Die gut betuchte Klientel konnte nicht aus aller Welt anreisen, um bereits während der Show in der ersten Reihe sitzend gedanklich die Einkaufsliste zu erstellen. Stattdessen wurden die Laufsteg-Präsentationen aufgezeichnet oder aufwendige Imagefilme kreiert.
Für Letzteres entschied sich Dior-Chefdesignerin Maria Grazia Chiuri. Die gebürtige Italienerin ließ sich für diese Saison von Tarotkarten inspirieren, dementsprechend mysteriös mutet die neue Mode an: Goldener Samt mit Tierkreiszeichen, von Hand bemalte Verzierungen und lange Capes erinnern an eine magische Welt. Firmengründer Christian Dior soll fasziniert gewesen sein vom Tarot. Visionäre Persönlichkeiten haben ihm zu Lebzeiten angeblich vorhergesagt, dass seine Mode die Welt revolutionieren werde. Und behielten recht.
Starbesetzt
Revolutionär auch das, was bei Fendi passiert. Es ist das erste Mal, dass das Traditionshaus eine Neuausrichtung erfährt, seit Karl Lagerfeld im Jahr 1965 als Chefdesigner die Zügel in die Hand nahm.
Kim Jones, der seit vergangenen September als Kreativdirektor der Damenkollektion fungiert, präsentierte seine ersten Couture-Looks. Mit einer Show, die zwar ohne Gäste auskommen musste, jedoch mit umso mehr Prominenz auf dem Laufsteg: Hollywood-Star Demi Moore eröffnete, dicht gefolgt von Topmodel Kate Moss und ihrer Tochter Lila Grace.
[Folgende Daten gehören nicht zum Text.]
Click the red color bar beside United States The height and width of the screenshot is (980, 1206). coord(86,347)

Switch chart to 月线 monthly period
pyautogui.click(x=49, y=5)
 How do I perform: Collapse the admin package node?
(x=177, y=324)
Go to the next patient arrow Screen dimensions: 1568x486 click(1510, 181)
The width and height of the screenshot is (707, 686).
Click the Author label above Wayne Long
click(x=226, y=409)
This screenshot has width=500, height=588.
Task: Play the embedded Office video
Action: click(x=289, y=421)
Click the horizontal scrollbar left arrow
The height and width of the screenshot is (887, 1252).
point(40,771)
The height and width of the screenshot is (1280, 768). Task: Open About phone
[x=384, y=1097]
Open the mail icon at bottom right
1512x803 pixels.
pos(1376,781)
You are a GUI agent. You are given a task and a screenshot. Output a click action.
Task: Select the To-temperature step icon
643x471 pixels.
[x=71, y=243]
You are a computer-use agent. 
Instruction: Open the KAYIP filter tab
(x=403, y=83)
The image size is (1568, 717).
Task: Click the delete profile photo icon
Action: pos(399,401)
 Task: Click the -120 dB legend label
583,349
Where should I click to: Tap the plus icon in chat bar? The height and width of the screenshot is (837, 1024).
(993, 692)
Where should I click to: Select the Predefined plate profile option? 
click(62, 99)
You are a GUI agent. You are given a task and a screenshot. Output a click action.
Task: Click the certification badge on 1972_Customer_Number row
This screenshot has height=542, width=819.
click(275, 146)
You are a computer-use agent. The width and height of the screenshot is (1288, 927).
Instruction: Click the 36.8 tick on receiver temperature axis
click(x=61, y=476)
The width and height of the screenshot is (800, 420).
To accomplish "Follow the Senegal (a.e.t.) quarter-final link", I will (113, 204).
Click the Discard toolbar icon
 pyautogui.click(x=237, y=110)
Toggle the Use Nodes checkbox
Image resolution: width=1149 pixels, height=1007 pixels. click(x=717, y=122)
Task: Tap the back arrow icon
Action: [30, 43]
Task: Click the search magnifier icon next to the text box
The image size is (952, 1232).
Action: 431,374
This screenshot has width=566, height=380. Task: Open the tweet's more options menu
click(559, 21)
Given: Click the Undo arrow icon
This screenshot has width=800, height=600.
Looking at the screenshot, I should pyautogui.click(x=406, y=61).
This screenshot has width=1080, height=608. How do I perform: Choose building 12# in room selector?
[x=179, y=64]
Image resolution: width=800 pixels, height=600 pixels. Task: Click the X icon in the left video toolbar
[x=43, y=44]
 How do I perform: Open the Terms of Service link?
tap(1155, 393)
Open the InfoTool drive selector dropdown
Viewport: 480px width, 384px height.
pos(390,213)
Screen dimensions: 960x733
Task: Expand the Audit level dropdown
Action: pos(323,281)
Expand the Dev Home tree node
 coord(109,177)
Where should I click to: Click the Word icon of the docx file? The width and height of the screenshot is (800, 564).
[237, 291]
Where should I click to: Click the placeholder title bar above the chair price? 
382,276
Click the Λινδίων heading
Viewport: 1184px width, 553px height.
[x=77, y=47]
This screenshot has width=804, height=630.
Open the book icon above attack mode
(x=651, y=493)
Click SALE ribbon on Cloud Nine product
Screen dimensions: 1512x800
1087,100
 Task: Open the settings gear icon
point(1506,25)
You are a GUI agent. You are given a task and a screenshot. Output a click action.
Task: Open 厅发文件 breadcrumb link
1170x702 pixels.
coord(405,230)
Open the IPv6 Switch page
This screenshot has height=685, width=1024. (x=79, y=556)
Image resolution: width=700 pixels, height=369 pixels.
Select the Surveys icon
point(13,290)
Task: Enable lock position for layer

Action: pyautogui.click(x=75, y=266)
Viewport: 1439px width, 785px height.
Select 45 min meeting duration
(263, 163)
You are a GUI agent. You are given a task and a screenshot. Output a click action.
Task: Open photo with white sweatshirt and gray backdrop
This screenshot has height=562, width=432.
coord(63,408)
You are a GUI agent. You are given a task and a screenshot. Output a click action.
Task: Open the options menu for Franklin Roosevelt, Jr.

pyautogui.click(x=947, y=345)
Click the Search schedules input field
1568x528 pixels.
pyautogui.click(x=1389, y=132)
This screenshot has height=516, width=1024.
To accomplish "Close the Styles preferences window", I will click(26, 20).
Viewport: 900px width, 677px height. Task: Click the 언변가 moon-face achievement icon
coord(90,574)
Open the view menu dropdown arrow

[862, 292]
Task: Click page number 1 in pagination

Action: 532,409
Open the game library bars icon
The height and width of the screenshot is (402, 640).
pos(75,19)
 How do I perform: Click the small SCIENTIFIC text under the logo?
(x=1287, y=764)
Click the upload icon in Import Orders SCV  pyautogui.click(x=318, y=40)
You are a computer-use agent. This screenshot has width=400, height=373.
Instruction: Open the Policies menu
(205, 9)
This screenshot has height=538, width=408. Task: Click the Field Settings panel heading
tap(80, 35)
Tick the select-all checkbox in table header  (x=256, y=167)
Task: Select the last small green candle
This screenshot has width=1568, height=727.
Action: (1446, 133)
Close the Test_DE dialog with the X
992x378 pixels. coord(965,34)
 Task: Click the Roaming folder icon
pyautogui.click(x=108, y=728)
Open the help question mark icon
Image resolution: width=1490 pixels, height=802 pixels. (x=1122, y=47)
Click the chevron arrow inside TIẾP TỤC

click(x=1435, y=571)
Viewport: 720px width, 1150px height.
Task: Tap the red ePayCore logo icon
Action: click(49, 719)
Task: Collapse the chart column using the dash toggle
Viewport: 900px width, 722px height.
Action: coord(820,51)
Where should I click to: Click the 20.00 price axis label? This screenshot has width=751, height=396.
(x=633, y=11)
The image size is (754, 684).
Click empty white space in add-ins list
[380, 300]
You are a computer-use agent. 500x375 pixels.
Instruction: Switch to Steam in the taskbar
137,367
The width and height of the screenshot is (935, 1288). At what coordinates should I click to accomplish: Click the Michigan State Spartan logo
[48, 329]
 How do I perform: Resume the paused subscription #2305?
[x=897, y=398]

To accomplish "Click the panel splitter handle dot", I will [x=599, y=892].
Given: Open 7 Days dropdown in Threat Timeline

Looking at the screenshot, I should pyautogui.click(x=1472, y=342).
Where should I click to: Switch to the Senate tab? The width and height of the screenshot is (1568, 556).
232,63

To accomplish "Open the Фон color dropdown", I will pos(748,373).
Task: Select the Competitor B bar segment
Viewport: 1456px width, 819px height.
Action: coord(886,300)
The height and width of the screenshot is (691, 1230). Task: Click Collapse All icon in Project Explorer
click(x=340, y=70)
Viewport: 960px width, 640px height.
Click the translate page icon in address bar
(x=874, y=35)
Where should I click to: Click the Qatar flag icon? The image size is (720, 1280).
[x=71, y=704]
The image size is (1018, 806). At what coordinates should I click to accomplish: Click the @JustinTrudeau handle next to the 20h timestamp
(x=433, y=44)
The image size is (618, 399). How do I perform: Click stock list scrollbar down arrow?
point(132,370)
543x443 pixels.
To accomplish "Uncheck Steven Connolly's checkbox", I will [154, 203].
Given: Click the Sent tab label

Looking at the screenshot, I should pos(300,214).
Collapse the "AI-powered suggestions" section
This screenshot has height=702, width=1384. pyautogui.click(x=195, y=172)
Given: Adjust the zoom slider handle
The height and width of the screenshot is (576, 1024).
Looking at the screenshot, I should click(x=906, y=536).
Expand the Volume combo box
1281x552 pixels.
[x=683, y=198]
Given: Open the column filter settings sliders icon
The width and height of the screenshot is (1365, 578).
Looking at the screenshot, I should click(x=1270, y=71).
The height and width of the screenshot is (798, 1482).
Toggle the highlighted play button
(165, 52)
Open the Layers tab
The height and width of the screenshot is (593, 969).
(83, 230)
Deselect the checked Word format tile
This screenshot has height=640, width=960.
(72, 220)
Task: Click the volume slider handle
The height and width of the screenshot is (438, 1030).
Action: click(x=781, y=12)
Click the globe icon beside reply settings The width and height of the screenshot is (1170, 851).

Mindestens genauso medienwirksam war Jones’ Entscheidung, der normalerweise fast ausschließlich Frauen vorbehaltenen Couturewelt ein paar Entwürfe für Männer zu liefern.
Vorfreude auf Hochzeit
Chanel ließ es sich nicht nehmen, wie immer im Pariser Grand Palais zu präsentieren. Ganz leer blieben die Stühle am Rande des Laufstegs hier jedoch nicht. Zu den Klängen von „Be My Baby“ von Linda Ronstadt verfolgten mit großem Sicherheitsabstand einige Musen des Hauses, darunter Penélope Cruz und Marion Cotillard, die Show. Einen „Festzug ähnlich einer Familien- oder Hochzeitsfeier“ hatte Kreativchefin Virginie Viard im Sinn und stellte ein weißes Zelt auf, in das die Models verschwanden, sowie Blumenbögen.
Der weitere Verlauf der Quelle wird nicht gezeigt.